The gnome X11 session no longer exists. See the release notes. What problems do you have on wayland?
Your other option is switching to a different DE, but plasma has also announced that X11 will no longer be supported quite soon. It’s time to figure out any remaining issues you have; wayland should be unproblematic at this point.
Explore your options to replace those workflows, as it will only get worse and not better with time. Xserver is dying off slowly as major projects like KDE and Gnome deprecate it. You will have to migrate to an X-based DE/WM explicitly, like XFCE if you want to stay X. Other options include changing the apps. Foot terminal does literally what you’re describing by default and is very popular.
Reverting is the worst possible choice on the list.
There are many alternatives to these things that will work out of the box on wayland.
Flameshot in particular does support wayland these days anyway, so that should be zero effort to fix: Wayland Help | Flameshot
As for copyq, there are lots of other clipboard managers. And for the last item in the list, just replace wmctrl with a wayland-native command; there are protocols designed for exactly this use case. wmctrl is explicitly designed for X11, of course that doesn’t work on wayland.
I don’t think sticking to an insecure OS over just trying some alternatives for three applications is reasonable at all. As a temporary measure, perhaps for a few weeks, sure, but the writing’s on the wall; eventually you will have to migrate.
You can switch to xfce or such, but those desktops will become less well supported over time. No reason to be stuck in the past if you really just have three relatively small issues.

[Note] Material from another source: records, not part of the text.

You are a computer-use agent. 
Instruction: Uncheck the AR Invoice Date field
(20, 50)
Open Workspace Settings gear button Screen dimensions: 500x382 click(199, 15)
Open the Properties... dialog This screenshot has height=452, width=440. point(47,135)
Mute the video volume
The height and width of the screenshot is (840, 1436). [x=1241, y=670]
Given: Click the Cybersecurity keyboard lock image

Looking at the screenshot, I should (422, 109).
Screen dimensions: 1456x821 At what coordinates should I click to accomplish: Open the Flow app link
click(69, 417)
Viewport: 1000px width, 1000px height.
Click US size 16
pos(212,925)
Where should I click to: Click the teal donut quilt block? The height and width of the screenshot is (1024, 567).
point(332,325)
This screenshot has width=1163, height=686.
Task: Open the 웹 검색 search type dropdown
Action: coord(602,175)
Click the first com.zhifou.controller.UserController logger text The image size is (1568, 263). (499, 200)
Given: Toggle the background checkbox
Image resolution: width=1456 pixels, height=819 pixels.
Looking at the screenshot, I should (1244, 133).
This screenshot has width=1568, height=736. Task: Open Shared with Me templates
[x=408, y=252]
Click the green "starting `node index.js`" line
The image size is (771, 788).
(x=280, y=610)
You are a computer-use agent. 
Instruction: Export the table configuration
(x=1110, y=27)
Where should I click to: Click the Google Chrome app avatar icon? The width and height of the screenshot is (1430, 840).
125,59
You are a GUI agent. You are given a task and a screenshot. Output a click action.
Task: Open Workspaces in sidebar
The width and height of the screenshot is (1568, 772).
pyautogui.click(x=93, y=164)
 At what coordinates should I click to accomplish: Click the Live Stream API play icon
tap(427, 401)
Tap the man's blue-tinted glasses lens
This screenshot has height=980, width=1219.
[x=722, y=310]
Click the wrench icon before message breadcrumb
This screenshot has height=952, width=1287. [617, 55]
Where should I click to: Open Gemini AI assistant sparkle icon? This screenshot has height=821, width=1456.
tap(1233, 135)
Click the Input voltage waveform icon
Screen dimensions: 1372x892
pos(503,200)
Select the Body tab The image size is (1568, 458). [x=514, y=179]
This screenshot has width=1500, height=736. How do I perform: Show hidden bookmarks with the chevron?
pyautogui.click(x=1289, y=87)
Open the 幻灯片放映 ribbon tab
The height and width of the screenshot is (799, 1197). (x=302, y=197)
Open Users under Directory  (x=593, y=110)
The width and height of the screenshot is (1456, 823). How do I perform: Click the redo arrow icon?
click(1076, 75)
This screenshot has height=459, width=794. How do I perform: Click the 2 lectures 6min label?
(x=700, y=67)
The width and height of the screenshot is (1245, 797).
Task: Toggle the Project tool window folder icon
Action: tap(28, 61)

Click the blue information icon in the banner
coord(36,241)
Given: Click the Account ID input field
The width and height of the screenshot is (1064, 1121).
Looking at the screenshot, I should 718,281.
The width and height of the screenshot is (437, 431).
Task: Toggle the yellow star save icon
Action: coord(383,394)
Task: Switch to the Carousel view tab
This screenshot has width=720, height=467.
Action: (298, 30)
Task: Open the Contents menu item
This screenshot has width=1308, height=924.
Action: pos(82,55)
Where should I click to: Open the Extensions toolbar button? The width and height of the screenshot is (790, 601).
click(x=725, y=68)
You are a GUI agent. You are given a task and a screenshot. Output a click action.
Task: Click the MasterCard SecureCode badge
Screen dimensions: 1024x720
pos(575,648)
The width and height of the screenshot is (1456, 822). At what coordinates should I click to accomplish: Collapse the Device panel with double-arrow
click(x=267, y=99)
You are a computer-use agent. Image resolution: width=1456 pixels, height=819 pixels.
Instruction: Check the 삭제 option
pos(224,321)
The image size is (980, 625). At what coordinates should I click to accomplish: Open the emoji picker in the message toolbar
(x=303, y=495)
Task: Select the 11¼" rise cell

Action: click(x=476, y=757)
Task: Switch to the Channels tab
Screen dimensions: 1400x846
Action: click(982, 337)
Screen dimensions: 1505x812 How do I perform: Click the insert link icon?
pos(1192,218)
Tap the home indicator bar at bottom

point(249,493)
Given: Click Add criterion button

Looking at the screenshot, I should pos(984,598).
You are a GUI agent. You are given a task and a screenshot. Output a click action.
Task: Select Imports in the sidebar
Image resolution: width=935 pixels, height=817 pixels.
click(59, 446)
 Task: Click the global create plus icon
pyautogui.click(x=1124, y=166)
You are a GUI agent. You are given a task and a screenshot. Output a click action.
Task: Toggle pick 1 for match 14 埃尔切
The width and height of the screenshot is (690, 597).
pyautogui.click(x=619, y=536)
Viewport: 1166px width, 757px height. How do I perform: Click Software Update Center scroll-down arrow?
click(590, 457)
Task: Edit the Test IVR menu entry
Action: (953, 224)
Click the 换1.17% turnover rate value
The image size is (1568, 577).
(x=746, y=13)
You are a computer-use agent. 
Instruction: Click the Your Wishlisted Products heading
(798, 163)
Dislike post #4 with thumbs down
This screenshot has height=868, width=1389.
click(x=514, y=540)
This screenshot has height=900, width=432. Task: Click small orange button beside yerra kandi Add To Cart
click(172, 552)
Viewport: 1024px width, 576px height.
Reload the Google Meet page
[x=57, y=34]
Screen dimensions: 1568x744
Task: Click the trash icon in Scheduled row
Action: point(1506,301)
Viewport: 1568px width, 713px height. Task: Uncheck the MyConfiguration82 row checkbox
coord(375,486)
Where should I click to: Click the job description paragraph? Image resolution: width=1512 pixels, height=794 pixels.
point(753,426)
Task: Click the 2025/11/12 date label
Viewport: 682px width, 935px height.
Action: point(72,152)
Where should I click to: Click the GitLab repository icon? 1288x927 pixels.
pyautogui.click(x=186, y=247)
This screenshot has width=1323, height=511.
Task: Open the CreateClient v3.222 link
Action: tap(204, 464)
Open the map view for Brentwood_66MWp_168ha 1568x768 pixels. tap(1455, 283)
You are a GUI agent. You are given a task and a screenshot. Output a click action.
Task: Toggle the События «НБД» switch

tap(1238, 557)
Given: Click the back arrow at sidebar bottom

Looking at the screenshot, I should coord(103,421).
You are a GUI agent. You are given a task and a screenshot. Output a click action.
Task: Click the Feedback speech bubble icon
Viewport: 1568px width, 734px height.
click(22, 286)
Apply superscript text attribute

Interesting to see xfce mentioned thrice as even they have started wayland development as of last year: releng:wayland_roadmap [Xfce Wiki]
Also to add, do not start randomly adding portals to your config, as that will not work - that page is primarily for non-NixOS users. If you can describe your problem in more detail than “can not capture” then we can actually try to help here.
Yeah, sorry, I should be more clear. Most likely getting flameshot to run under wayland is as simple as replacing your current keybinding with the ones suggested on that page, i.e.:
QT_QPA_PLATFORM=wayland flameshot gui
It’s a QT application, and sometimes those need to be forcibly coaxed into using the wayland backend, but nonetheless, QT supports wayland.
Anyway, the issues aren’t with wayland, but the fact that application developers still refuse to target it primarily. This will change as X11 desktops go the way of the dodo, and it will happen more rapidly than you think now gnome/kde have both jumped ship.
I expect it to take one or two ubuntu LTS releases to completely disappear, and likely one or two normal ubuntu releases for most of the FOSS world to catch up.
The fact that for many things there is no single «Wayland» to target, because there is still not unified version of the protocol designed differently by different implementations (and each DE needing a different implementation of that part is new with Wayland compared to X11) is absolutely a problem with Wayland, though.
Window management & such is identical between all of them.
It gets less unified when details like GNOME shell or the wlroots “layer shell” are involved, but that pretty much only applies to stuff like docks, which are naturally quite desktop-specific.
The big exception is “auto-type”, screenshots and screensharing, since upstream takes the position that these things need security attention and therefore need UI, which is desktop-specific. You may disagree with that opinion, but specific exclusions like this are far from:
The anti-wayland thing feels very similar to the anti-systemd thing to me, people just complaining about change because they don’t understand it and go off hearsay from the internet. There are things to critique, but this ain’t it.
«Takes security seriously» that does not include identifying the source of remote control request.
And speaking of «needs UI», window placement in X11 is done in a way where some WMs apply preconfigured policies and some WMs implement a UI for the user to make a case-by-case decision. Somehow, it works with a single standard protocol both application-side and WM-side.
Anyway, if Wayland as a protocol is in a good shape now, surely they have gotten around to standartising the application side of screensharing requests?
Also Xorg has standard XRandR and XInput configuration, meaning you can query and control things according to where your laptop is, independently of what a DE forgot to think about.
Well, obviously Wayland is formally speaking better than systemd because systemd caused any systems using it to gain new outright breakages w.r.t. Single Unix Standard, and X11 does not have a separate full-out standard.
There you go, now you’re critiquing details instead of spreading falsehoods. Well, partially, you clearly didn’t read the protocols.
I’m not particularly interested in discussing the minute details of each protocol; there is a lot about X11 that can be criticized as well. That discussion is entirely unrelated to this thread, and I don’t have a horse in the race.
It’s also entirely besides my point; regardless of your opinion of the choices the wayland protocol makes, most DE/WM upstreams clearly see its benefits and have made the choice for you, just like most distros have made the choice w.r.t. systemd.
«Most DE upstreams» are not really forcing the choice (at least not for people using WMs that are actually stable and not on a fast treadmill); putting applications in some kind of Xorg-backed Wayland miniinstances still gets me XRandR and XInput and scripted control benefits; the question is mostly when driver situation makes running Xorg on fresh kernel untenable.
What I was saying was not false, and also about design decisions that are higher-level decisions than what you can read in the protocol definition.